Protedge: A few-shot ensemble learning approach to software-defined networking-assisted edge security

Demirpolat A., Sarica A. K., ANGIN P.

TRANSACTIONS ON EMERGING TELECOMMUNICATIONS TECHNOLOGIES, vol.32, no.6, 2021 (SCI-Expanded) identifier identifier


The rise of the Internet of Things (IoT) paradigm has had a significant impact on our lives through many use cases including smart farming, smart homes, and smart healthcare among others. Due to the capacity-constrained nature of many IoT devices, edge computing has become a significant aid for IoT, replacing cloud computing to support the extremely low latency requirements.

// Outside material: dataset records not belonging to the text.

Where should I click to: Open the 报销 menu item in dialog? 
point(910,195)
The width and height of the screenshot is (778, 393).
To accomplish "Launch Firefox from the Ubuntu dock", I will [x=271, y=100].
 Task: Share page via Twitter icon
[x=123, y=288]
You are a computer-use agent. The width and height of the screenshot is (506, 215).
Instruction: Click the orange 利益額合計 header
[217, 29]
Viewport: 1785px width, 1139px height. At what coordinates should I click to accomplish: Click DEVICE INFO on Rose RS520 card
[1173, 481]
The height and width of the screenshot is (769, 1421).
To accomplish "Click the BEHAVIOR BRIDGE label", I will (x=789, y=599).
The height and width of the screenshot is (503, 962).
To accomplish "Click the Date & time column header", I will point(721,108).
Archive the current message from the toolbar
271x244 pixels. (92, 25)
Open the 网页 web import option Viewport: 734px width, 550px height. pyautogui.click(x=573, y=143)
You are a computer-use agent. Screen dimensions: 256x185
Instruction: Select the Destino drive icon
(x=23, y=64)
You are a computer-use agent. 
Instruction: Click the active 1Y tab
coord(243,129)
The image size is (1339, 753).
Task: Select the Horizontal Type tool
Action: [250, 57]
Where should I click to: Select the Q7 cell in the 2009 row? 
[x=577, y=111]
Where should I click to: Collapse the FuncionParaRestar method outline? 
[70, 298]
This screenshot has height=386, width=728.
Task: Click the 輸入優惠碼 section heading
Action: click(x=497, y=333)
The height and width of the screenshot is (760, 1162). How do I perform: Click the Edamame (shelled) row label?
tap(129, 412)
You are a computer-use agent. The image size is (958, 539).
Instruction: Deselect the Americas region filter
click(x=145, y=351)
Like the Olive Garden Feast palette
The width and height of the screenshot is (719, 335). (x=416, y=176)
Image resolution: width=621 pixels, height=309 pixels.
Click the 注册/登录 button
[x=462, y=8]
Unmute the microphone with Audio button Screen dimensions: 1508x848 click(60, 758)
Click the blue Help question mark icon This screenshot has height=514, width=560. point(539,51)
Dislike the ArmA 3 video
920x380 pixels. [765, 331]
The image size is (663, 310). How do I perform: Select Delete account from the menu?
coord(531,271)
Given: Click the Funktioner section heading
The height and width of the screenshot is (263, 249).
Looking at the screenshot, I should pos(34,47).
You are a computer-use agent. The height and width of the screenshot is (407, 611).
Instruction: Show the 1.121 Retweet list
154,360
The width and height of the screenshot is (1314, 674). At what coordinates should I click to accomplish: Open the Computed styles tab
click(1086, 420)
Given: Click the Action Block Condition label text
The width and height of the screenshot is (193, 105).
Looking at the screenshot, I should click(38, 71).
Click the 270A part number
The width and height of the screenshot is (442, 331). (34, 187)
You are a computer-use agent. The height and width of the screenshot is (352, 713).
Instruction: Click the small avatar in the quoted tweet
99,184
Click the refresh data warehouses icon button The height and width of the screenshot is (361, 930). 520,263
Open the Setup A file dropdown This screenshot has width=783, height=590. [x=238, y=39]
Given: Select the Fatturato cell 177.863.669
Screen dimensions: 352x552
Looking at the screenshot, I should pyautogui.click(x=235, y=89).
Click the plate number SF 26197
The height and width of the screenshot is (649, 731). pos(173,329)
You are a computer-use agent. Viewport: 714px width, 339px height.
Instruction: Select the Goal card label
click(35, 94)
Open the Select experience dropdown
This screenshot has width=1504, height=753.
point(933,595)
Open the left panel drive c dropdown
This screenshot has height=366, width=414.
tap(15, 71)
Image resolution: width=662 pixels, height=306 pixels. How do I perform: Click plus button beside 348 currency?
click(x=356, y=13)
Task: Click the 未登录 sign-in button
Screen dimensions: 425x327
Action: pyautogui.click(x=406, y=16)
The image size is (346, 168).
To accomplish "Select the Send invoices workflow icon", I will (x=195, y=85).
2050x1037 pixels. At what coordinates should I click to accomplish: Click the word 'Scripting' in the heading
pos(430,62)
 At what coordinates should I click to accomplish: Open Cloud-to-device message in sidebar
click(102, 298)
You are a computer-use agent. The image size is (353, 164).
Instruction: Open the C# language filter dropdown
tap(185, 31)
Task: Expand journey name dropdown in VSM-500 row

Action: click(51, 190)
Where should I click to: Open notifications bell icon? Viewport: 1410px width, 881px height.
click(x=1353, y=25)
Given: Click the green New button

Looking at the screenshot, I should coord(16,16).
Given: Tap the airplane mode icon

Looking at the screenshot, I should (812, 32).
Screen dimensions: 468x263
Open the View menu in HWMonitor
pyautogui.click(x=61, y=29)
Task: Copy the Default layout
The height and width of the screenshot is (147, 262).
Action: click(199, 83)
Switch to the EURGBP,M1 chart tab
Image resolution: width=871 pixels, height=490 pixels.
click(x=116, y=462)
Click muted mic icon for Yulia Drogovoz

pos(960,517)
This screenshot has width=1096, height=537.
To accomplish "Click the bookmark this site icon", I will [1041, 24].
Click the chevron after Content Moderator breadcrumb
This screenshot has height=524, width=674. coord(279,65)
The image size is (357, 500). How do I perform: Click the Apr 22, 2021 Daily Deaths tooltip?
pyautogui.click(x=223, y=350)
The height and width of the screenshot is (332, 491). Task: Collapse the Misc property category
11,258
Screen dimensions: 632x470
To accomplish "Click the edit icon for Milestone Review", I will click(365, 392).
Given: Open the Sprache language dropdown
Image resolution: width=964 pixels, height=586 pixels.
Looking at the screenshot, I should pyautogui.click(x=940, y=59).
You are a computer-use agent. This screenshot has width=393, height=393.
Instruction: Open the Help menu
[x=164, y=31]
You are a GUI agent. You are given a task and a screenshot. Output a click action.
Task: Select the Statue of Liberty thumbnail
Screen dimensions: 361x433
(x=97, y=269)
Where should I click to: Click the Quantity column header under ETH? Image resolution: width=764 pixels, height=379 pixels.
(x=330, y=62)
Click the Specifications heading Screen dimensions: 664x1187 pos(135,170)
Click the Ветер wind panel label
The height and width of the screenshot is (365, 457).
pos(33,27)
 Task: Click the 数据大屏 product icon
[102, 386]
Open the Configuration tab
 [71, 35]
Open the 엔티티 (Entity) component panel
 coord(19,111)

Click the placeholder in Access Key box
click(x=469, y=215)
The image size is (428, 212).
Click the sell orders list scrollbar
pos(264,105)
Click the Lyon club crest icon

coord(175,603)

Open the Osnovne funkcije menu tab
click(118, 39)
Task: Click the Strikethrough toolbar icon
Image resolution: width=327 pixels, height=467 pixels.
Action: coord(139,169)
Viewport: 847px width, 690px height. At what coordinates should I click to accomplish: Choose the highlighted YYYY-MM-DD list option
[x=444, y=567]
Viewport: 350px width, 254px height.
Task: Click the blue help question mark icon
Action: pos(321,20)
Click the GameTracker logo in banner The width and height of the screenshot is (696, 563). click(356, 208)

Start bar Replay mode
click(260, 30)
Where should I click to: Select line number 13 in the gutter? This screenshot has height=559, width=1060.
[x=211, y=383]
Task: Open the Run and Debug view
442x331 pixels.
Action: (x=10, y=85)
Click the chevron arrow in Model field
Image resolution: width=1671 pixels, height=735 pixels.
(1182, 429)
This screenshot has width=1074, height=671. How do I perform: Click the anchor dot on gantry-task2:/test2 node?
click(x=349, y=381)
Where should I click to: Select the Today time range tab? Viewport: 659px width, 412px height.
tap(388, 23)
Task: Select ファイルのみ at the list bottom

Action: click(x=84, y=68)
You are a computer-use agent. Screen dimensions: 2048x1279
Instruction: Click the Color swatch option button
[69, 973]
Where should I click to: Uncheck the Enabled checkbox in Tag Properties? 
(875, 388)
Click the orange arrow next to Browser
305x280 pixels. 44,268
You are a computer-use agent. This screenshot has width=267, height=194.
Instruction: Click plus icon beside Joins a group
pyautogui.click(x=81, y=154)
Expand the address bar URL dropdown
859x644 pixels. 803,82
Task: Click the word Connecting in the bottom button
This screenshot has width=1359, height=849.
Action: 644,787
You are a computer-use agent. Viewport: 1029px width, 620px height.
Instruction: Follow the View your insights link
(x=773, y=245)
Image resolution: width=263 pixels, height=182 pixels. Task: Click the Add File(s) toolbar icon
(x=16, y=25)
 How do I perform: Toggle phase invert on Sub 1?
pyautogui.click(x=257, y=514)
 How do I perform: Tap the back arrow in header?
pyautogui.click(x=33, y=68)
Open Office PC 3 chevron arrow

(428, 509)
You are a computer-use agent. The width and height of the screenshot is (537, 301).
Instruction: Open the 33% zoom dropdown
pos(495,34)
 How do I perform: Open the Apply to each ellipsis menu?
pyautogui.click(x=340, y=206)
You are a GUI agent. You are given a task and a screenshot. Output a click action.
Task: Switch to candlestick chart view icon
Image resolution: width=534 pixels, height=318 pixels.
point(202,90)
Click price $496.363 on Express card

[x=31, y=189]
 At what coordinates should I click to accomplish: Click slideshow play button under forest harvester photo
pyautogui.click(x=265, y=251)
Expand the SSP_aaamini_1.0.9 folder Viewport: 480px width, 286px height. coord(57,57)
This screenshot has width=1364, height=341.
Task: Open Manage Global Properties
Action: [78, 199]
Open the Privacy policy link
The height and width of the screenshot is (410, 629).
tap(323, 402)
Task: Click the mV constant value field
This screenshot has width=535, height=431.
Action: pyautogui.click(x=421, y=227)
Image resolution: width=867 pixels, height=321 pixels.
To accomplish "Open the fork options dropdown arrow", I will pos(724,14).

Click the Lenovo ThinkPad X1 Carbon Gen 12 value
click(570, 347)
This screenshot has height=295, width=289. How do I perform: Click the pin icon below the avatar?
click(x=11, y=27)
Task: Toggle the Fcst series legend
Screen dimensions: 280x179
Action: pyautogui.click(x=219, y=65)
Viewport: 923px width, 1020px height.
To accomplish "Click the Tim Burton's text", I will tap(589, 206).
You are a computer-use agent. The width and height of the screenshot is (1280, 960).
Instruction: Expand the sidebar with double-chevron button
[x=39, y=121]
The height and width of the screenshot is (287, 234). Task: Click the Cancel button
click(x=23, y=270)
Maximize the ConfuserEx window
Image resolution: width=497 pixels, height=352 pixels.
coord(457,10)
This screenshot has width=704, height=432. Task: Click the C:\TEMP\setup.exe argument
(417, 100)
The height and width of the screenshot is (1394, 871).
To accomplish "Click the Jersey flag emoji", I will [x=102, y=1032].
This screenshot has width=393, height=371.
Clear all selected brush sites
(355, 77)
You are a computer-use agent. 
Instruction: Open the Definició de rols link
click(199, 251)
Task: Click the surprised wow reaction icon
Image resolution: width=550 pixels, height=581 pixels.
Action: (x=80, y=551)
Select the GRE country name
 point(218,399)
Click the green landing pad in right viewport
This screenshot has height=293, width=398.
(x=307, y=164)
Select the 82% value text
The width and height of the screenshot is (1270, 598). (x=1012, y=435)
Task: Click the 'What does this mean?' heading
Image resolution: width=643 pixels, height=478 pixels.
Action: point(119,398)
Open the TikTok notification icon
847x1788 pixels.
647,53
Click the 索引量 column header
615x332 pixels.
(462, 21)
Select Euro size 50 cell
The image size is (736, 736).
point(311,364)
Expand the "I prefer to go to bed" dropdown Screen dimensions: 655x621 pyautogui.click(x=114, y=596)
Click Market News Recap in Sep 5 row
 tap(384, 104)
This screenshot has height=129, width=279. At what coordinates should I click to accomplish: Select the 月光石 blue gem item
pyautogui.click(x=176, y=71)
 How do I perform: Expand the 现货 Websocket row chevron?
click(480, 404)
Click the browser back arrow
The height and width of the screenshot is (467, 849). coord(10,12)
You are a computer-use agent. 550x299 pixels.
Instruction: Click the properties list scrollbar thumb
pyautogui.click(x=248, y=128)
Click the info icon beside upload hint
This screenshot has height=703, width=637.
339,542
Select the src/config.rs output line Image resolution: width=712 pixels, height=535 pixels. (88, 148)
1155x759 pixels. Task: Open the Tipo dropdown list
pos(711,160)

With the number of smart devices growing exponentially, the large attack surface created by these devices is concerning. Software-defined networking (SDN) based architectures come to the rescue of edge-assisted IoT environments to achieve enhanced security, and they strongly rely on intelligent decision-making capabilities to act upon the high volume of traffic they control. Machine learning-based intelligence is already utilized by these systems with successful results when abundant training data are available; however, most algorithms fail in the lack of sufficient training data. In this article, we propose Protedge, an SDN-based intelligent security architecture for edge-assisted IoT networks, which utilizes a few-shot learning classifier, namely prototypical networks, for highly accurate detection of intrusions. We evaluate the performance of the proposed model with the Bot-IoT data set consisting of real-world IoT network flows, as well as an SDN data set modeling an edge-assisted IoT environment and the UNSW-NB15 data set, and show that the proposed model achieves significantly better performance than state-of-the-art models in the absence of large amounts of sample attacks. The proposed architecture is promising to achieve intelligent security in future's ubiquitous edge-enabled IoT with its low processing overhead and high intrusion detection accuracy.